It's 1992, and I finally get a computer that can actually DO stuff. A 486 running Windows 3.1. My first realy game for that? "The Lost Treasures of Infocom" 1 and 2.

I'd always loved Zork games, and having the entire (almost) archive of Infocom text based "interactive fiction" games really appealed to me. One of the games in that package was "A Mind Forever Voyaging" by Steve Meretzky. It's a game that left a deep impact in how it predicts the future.

The game involves Perry Simm, who has recently been told he is a computer simulation of a human raised "in world" since birth, asked to run simulations of a governmental "Plan for Renewed National Purpose." The plan being a (what was then) exaggerated form of the Reagan Administration's policies, something that wasn't on 18 year old Jenn's brain at the time.

The simulation involved the world 20, 30, 40 and 50 years after being enacted. Basically, the plan was pretty much lowering taxes, deregulation, privatization of services and a return to "traditional values." There's actually not a lot to the game. The bulk of it being exploring the simualtion as time goes on. But as time goes on, you see that things, while better at first, go quite off the deep end as time goes on.

I'm going off memory of a game I played thirty plus years ago, but....

::::

→ Stated exercise 1
According to the passage, what computer did the writer get in 1992?
The passage and the listing are unrelated to each other.

::::

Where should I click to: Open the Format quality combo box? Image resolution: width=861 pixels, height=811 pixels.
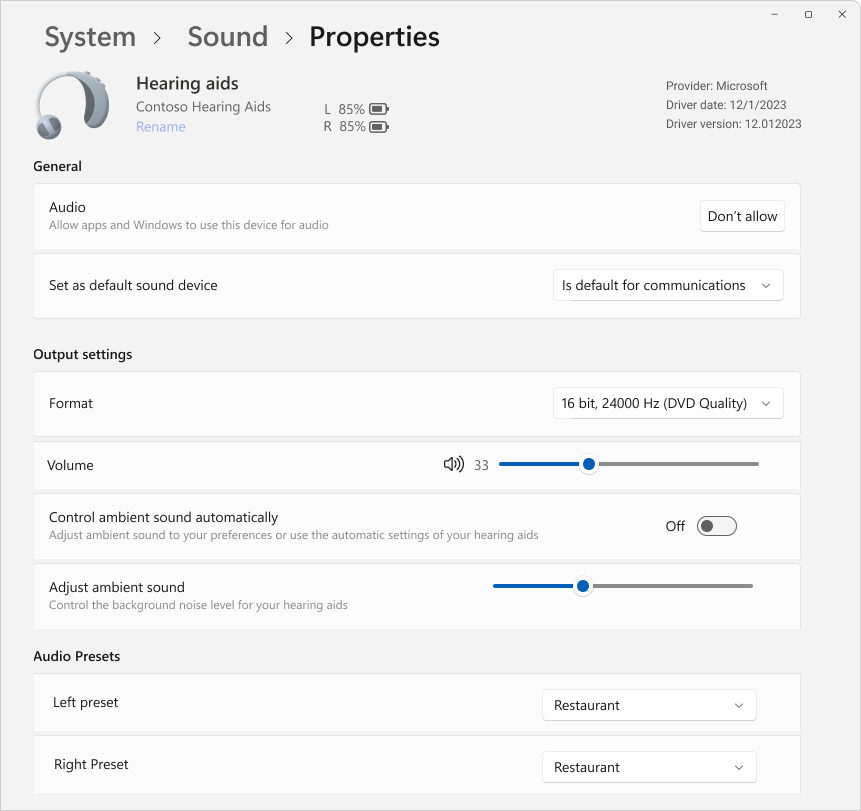[x=668, y=403]

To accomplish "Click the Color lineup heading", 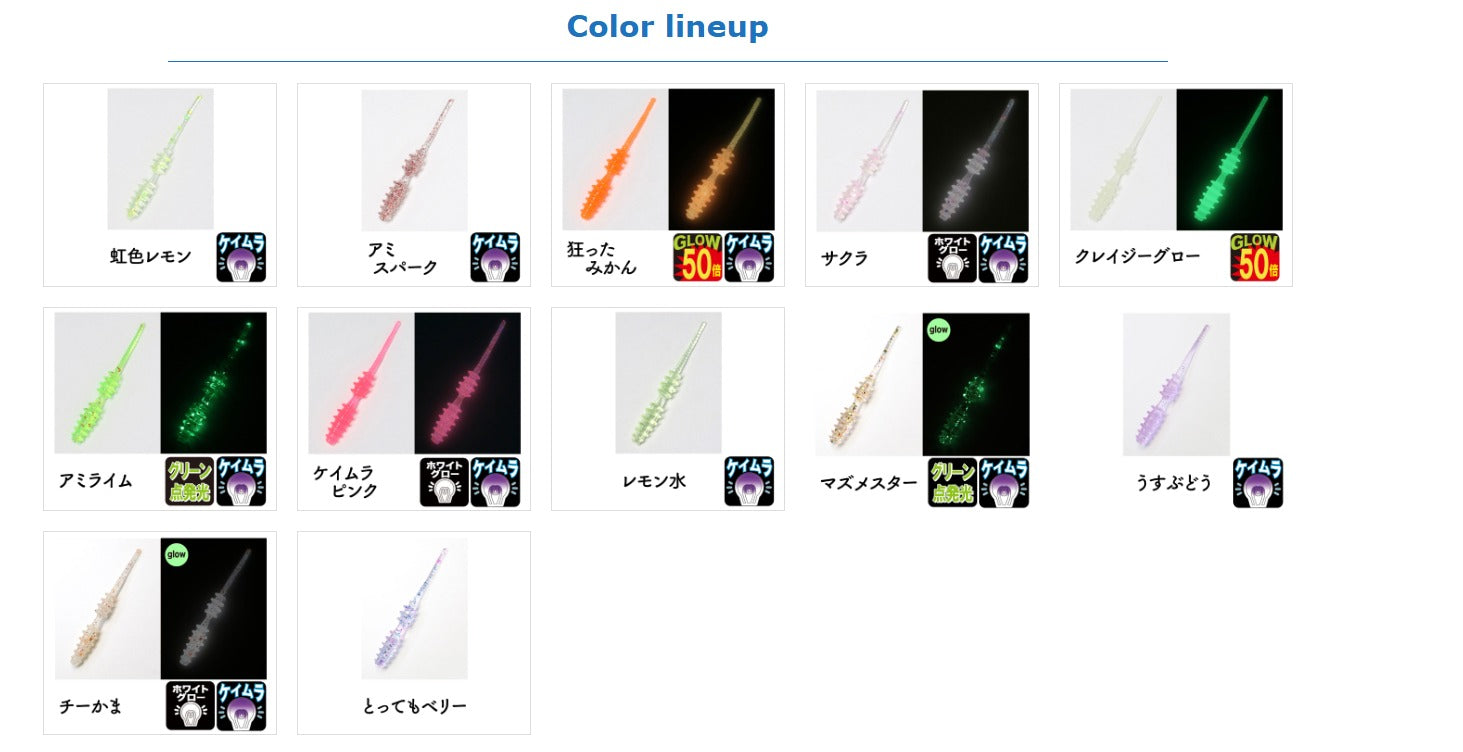I will [x=667, y=26].
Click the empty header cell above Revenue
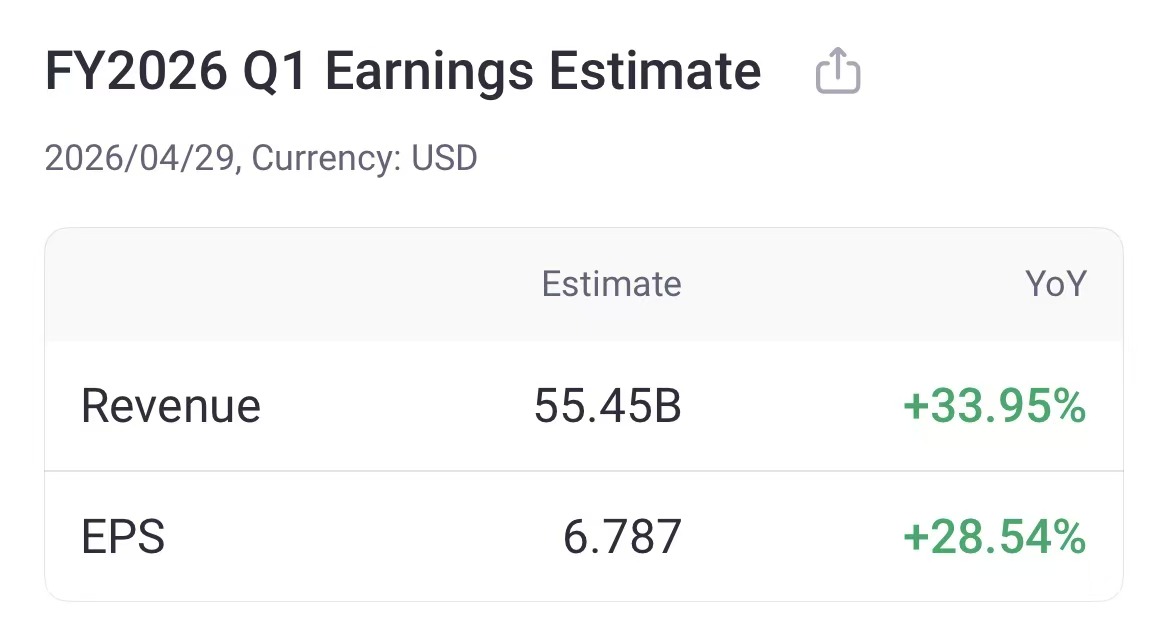Image resolution: width=1169 pixels, height=626 pixels. [200, 285]
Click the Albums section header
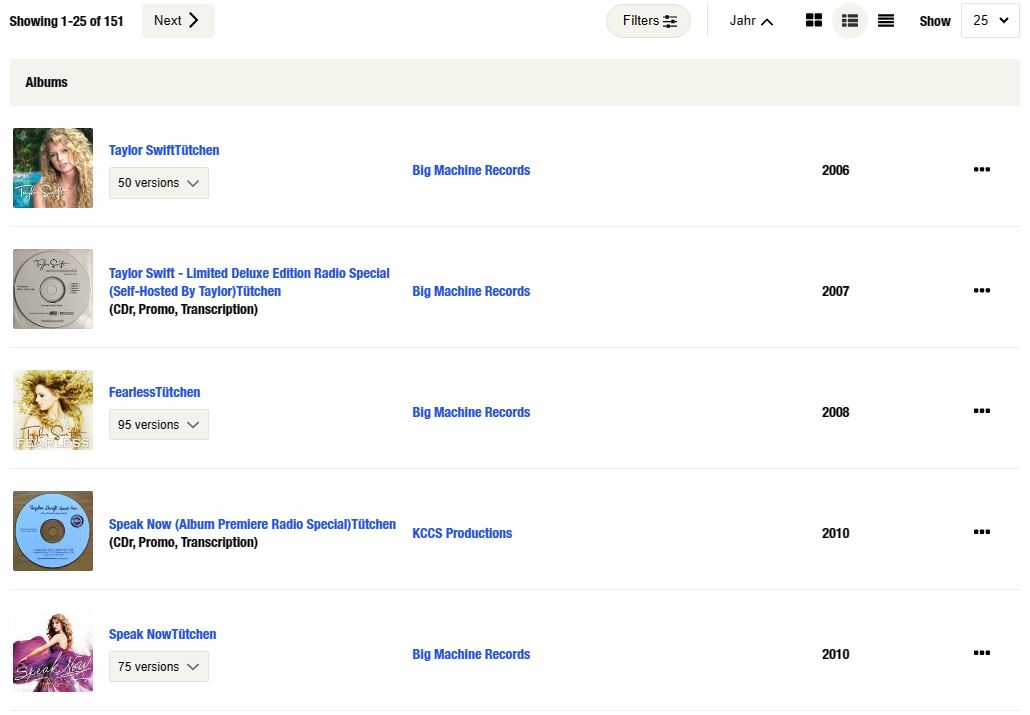Screen dimensions: 1030x715 pyautogui.click(x=46, y=82)
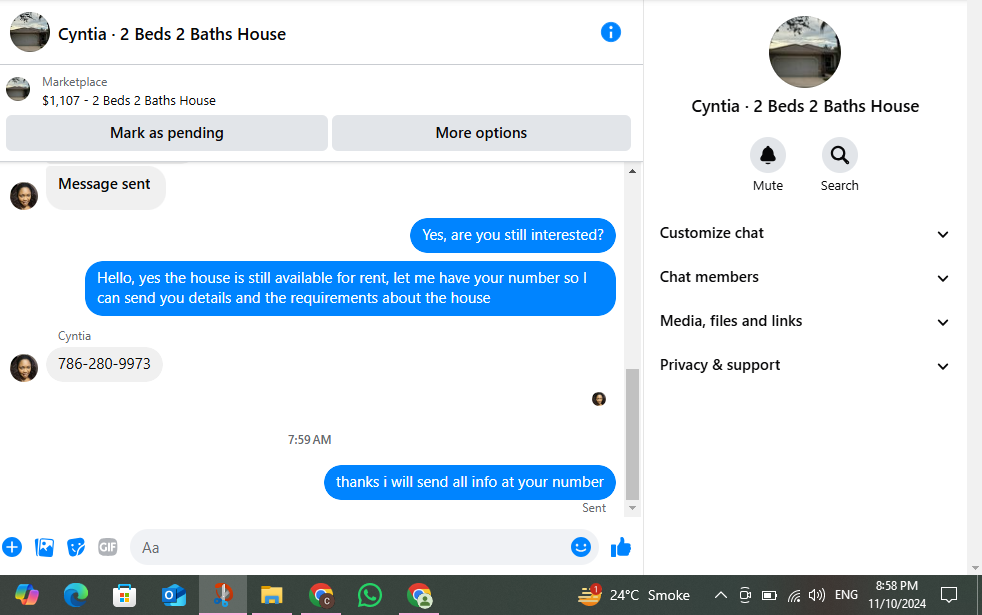Open more actions with the plus icon
This screenshot has height=615, width=982.
point(12,547)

::::

→ Stated exercise 2
Put the lines of the listing, from the line containing "Click the empty header cell above Revenue" through the end of the listing, into a numbered list, omitting blank lines and leaving out the pictures.

→ Correct result 1
A 486 running Windows 3.1.

→ Correct result 2
1. Click the empty header cell above Revenue
2. Image resolution: width=1169 pixels, height=626 pixels. [200, 285]
3. Click the Albums section header
4. Screen dimensions: 1030x715 pyautogui.click(x=46, y=82)
5. Open more actions with the plus icon
6. This screenshot has height=615, width=982.
7. point(12,547)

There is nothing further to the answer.